Given problem
List the lines from the line with "Where should I" to the line with "Image resolution: width=779" as a JSON array of strings, one string per line, skipping blank lines. Leave out the pictures.

Dataset rows
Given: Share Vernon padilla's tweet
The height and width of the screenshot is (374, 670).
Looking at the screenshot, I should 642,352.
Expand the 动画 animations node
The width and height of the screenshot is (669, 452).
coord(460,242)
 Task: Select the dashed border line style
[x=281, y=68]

...

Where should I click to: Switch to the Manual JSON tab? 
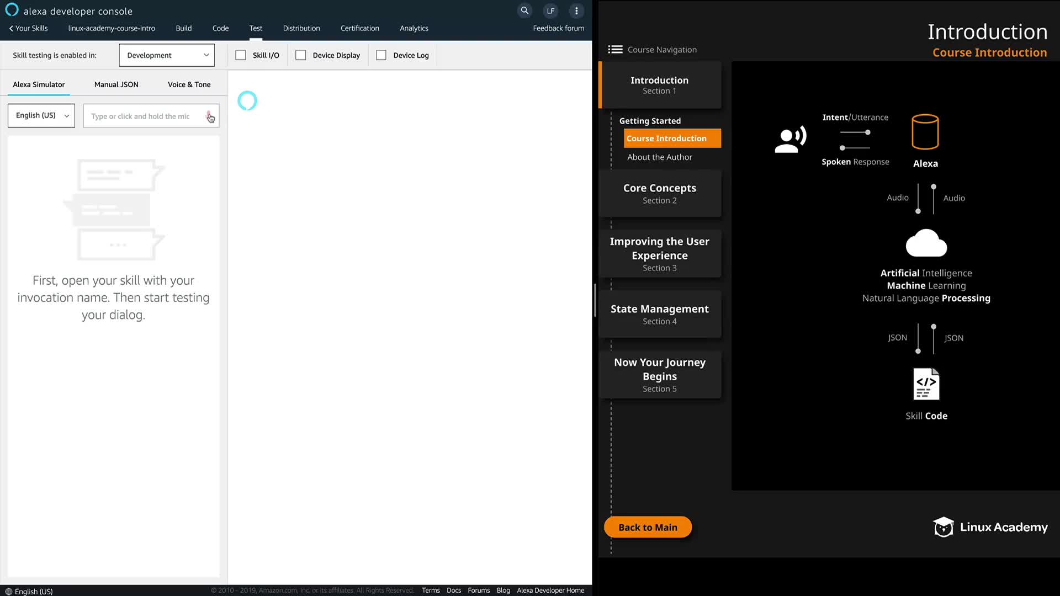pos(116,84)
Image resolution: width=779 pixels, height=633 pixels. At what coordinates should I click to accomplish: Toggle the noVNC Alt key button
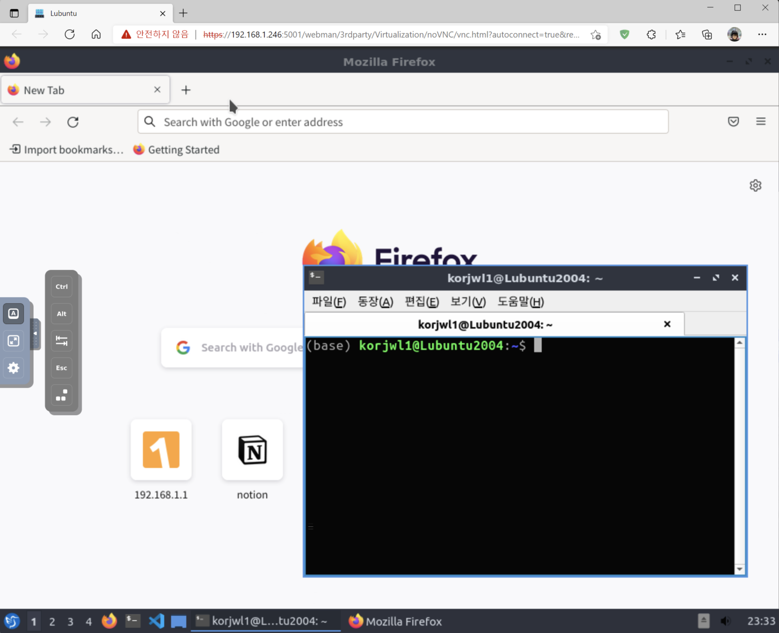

Response
[
  "Where should I click to: Switch to the Manual JSON tab? ",
  "pos(116,84)",
  "Image resolution: width=779 pixels, height=633 pixels. At what coordinates should I click to accomplish: Toggle the noVNC Alt key button"
]